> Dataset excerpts
Segment Open
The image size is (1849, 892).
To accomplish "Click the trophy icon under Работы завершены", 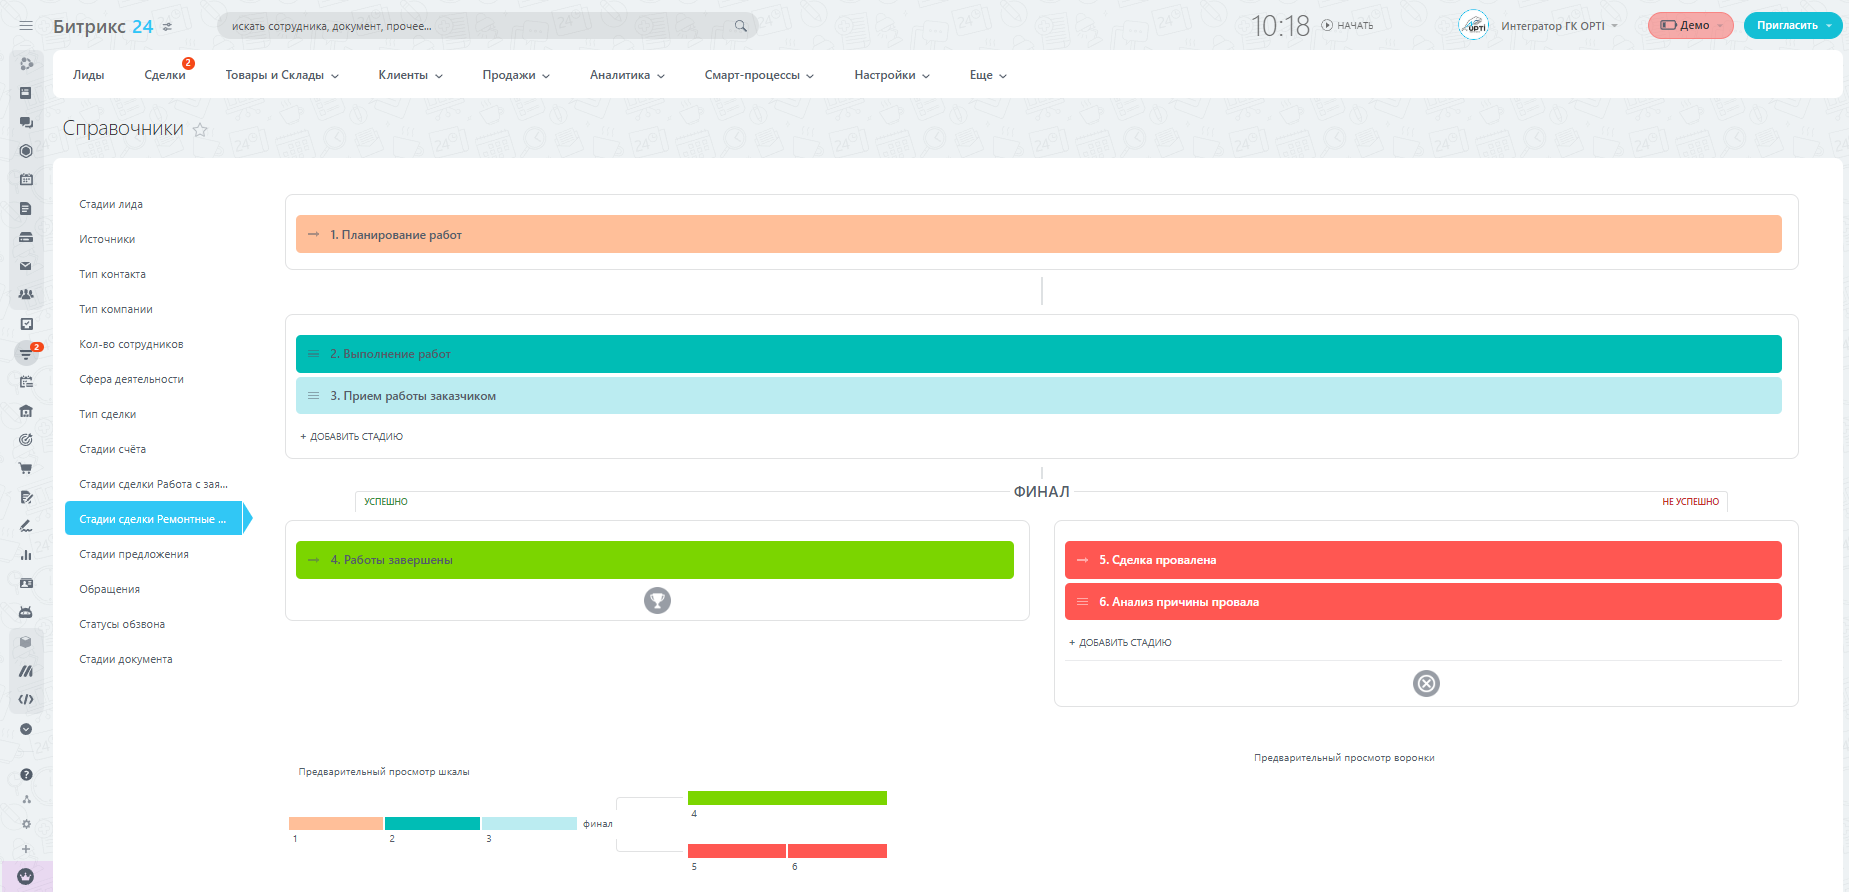I will tap(657, 600).
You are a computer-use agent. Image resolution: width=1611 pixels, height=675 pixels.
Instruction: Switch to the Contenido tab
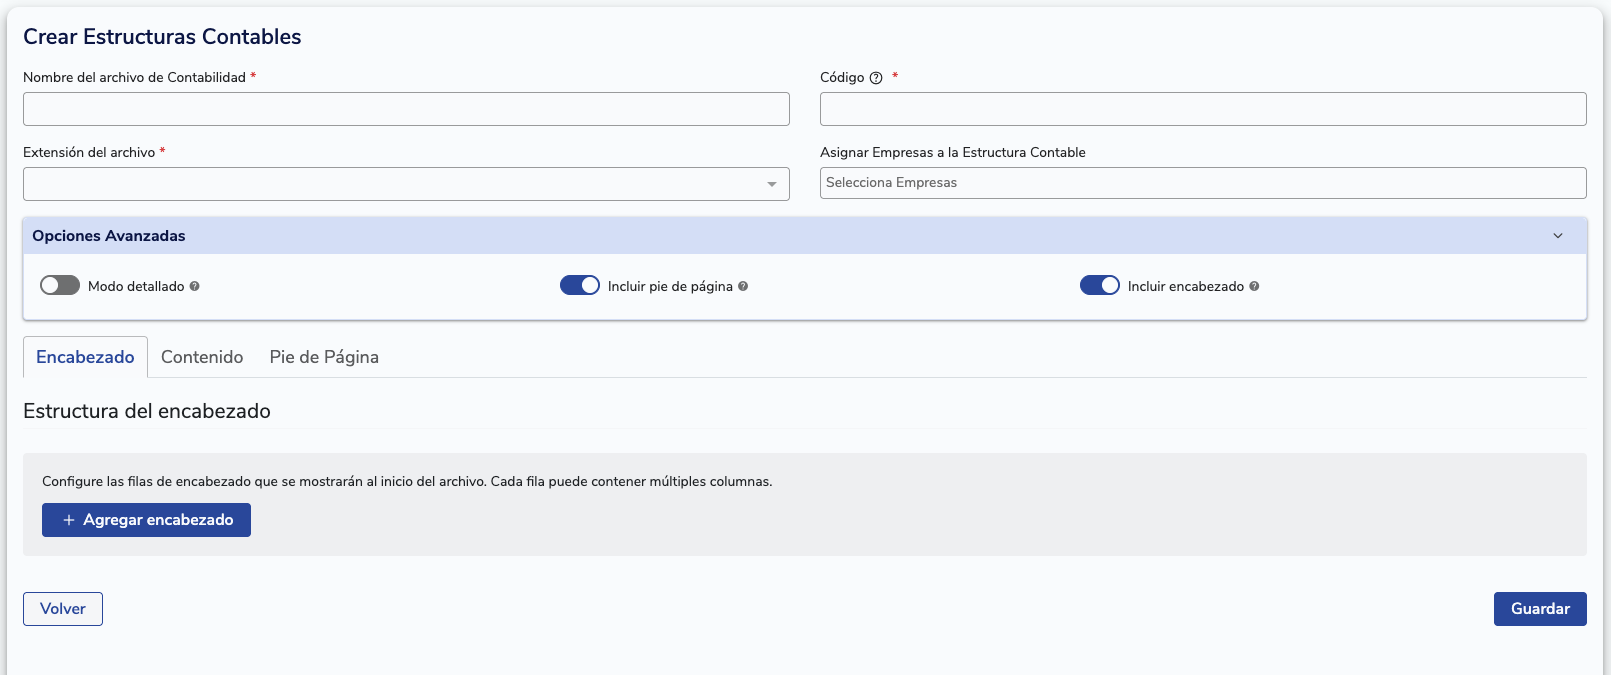[201, 357]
Segment Closed
> Directions
Print the lines from the one that contains "You are a computer-use" through the last line of the data, exactly and in full, and no other lines. Pictures are not part of the copy.

> Result of the task
You are a computer-use agent. Image resolution: width=1611 pixels, height=675 pixels.
Instruction: Switch to the Contenido tab
[201, 357]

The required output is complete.